Requirement 1: Rewrite the Puddin Creek text from "I am always" through "from the factory.", renaming "factory" as "mill".
Requirement 2: Using the Puddin Creek text, explain in one to three sentences why Linda Paulk runs a tight operation.
Requirement 3: Decide whether each statement agrees with the Puddin Creek text, answering yes or no and quoting the deciding words: (a) Each kettle yields 9 gallons of syrup. (b) The syrup factory has four chimneys. (c) The writer knew Linda before the visit.

Source text:
============================================================

Puddin
Creek (Willacoochee, GA)
Linda Paulk is the
grande dame of South-Georgia syrup makers. She runs a tight
operation, as she must to cook down 350 80-gallon kettles of
cane juice in a season. The yield from each kettle is 9
gallons of syrup, which she blends with an additional 7
gallons of corn syrup. As expected, her "Puddin
Creek" brand is widespread and popular in the area.
Although she is a no-frills businesswoman, she graciously
allowed me to visit and discussed her operation with me.
I am always surprised
at how small the world is. Although I did not know Linda, I
knew her sister-in-law Sue née Gaskins, my sister's best
friend from middle school!
Linda's syrup factory
(Slide
1) is located just off from her home, on land that
has been in the Paulk family for generations. It is an
all-weather operation-a trailer of cane is pulled under the
shed, squeezed under the shed, and the juice is pumped
inside. The three chimneys each serve an 80-gallon kettle,
one of which came down through the family. Note the steam
being exhausted from the factory.

============================================================

Source material:
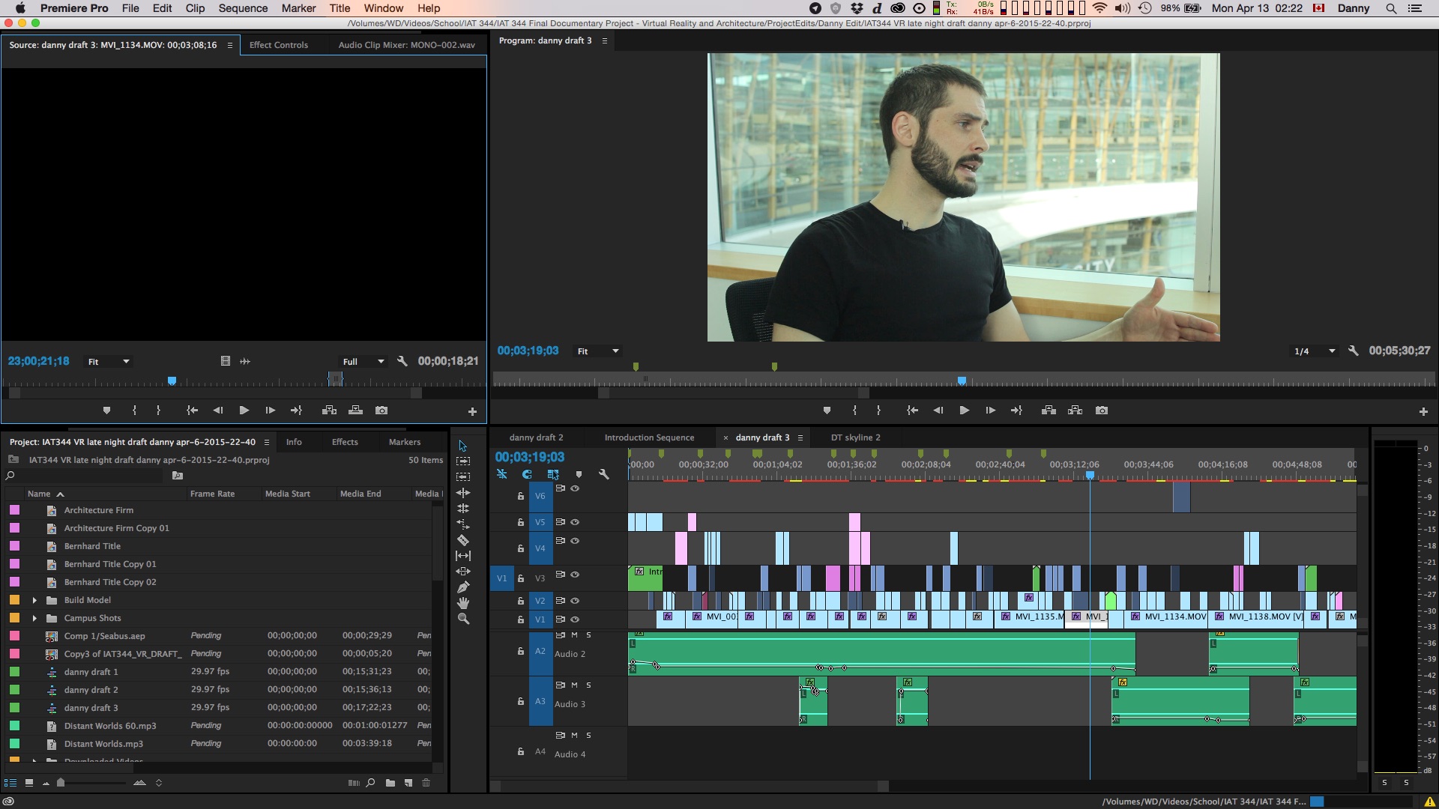Toggle lock on track V2
The width and height of the screenshot is (1439, 809).
(521, 601)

============================================================

Exercise response 1:
I am always surprised
at how small the world is. Although I did not know Linda, I
knew her sister-in-law Sue née Gaskins, my sister's best
friend from middle school!
Linda's syrup mill
(Slide
1) is located just off from her home, on land that
has been in the Paulk family for generations. It is an
all-weather operation-a trailer of cane is pulled under the
shed, squeezed under the shed, and the juice is pumped
inside. The three chimneys each serve an 80-gallon kettle,
one of which came down through the family. Note the steam
being exhausted from the mill.

Exercise response 2: She runs a tight operation because she has to cook down 350 80-gallon kettles of cane juice in a season.

Exercise response 3:
(a) Yes: "The yield from each kettle is 9 gallons of syrup"
(b) No: "The three chimneys each serve an 80-gallon kettle"
(c) No: "Although I did not know Linda"